I have not blogged since August, the longest time off since I started blogging in 2007. The pace of life always seems on the uptick and where are the moments for musing? God is at work and life is still a challenge. I want to relate His goodness, provision, direction, and discipline in my life, but it is more important to live out what He has set before me than always write it down.
I had a dream the middle of this last week. I probably dream frequently as do most people but I infrequently remember that I have dreamed at all and even when I do the dream is vague and fades quickly when I awake. When I have a vivid dream I pay attention.

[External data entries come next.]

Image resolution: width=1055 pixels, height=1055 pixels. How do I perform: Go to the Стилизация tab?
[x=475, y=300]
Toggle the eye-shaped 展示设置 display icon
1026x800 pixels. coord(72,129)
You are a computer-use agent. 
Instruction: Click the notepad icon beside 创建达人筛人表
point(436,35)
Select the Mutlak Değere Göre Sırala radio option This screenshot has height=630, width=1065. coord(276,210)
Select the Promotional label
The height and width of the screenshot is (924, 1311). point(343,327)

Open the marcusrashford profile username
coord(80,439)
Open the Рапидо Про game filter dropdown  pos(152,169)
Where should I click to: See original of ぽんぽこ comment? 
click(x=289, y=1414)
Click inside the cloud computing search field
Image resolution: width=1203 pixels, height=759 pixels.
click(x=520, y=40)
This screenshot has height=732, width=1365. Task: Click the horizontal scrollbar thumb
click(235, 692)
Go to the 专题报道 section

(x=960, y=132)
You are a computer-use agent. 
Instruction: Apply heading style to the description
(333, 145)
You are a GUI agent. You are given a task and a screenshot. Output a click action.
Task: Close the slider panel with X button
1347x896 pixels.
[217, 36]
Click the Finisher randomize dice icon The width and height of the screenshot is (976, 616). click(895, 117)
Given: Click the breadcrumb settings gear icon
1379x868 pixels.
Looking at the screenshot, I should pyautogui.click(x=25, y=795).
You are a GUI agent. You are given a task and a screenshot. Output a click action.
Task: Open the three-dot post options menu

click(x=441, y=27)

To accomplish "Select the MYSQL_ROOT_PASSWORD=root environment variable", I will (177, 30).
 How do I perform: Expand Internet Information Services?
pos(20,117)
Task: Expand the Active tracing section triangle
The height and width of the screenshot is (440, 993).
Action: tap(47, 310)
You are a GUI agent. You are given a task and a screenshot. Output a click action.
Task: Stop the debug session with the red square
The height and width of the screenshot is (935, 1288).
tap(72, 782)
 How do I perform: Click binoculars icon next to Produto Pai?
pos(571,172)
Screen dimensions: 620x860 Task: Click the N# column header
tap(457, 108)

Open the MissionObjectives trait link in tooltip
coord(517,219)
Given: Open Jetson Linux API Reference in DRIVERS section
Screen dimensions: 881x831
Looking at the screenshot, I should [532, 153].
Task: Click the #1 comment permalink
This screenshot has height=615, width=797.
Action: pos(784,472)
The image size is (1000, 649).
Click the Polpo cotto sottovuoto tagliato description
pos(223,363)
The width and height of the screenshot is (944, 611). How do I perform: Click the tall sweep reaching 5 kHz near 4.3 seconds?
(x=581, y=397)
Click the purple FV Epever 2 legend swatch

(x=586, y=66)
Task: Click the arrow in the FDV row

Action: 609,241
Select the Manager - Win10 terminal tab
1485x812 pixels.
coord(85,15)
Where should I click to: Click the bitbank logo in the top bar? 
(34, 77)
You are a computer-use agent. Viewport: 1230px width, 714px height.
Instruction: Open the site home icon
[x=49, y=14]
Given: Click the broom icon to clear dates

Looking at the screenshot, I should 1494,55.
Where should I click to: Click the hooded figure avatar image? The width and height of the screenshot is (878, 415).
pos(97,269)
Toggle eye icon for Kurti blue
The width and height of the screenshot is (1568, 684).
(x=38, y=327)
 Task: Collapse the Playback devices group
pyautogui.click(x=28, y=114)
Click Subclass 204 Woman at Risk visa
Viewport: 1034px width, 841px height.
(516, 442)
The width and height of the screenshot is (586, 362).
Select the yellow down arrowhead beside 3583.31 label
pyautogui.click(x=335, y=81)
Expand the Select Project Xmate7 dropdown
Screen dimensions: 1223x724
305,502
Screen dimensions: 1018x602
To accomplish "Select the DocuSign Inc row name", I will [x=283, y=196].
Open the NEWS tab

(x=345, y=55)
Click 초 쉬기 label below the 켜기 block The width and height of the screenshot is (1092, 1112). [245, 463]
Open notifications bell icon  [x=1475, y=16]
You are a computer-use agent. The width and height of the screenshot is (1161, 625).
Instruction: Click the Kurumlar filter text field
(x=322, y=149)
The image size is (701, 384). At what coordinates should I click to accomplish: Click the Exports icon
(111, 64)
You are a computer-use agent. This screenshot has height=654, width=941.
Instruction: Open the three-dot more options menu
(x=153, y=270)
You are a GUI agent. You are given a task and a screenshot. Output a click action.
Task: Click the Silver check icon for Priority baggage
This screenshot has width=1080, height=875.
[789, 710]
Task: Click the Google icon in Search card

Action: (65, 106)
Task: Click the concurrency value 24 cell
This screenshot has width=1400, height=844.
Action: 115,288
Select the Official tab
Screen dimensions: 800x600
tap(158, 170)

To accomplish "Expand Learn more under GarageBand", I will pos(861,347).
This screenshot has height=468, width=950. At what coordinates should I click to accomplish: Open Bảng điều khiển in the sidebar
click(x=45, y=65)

In the dream I was sitting in a chair at a white, plastic round table surrounded by chairs perhaps large enough to seat 6. The table sat near the inside to an entrance to a business, perhaps a department store or the entrance to a mall, but I could not tell which one because I was faced toward the multiple sets of double doors through which many people were passing. It was a hectic scene but I was focused on a piece of paper on the table before me. With a pencil I kept trying to organize how to pay the doctor bills, complete all of the tasks required of me by home and work, and fulfill all of the commitments I had made to people. As I struggled over the list occasionally I would glance up to see one or three or two people sitting at the table across from me. Every one of the people that would come and sit for a moment was someone I know and can name. Some would be saying encouraging words to me and others would just smile. These were all people who have and are helping my wife and me since her stroke. I could not understand their actual words but I understood the content of their words and smiles to mean that God was working it out and that they were there to see us through. I continued to fret and pour over the list. One couple who has helped us in various ways came separately to the table, first the woman and then the man. She smiled at me with an ever growing smile as if to say, “God has this under control, trust Him.” After she left the man came and lounged, legs crossed, telling a story as he is apt to do, interjecting my name with “It will work out.” Others came who have blessed us with their presence and concern and prayers and help and financial assistance and encouraging words.
When I awoke I had several immediate conclusions that seemed abundantly evident from the dream:
1) God was saying to me that He had sent all of these people to help us.
2) My fretting was useless, distracting me from blessing, lacking in faith, and sin, and I need to repent of it. (I didn’t even think that I was fretting or scheming but it is so easy to to fall prey to that lie. I knew God was in control and providing but I still was adding my “two cents worth” of figuring it out.)
3) I need to thank some people who I have not really thanked for all of the help they have given us.
We need the church. You can’t fellowship by yourself. You can’t glorify God to the full extent and in the way He has ordained without believers’ input. The people of God help us in so many ways through prayer, encouragement, admonition, teaching, and material help. We miss out by not growing relationships with fellow believers in a local body of believers, worshipping, praying, working, witnessing, crying, and laughing together.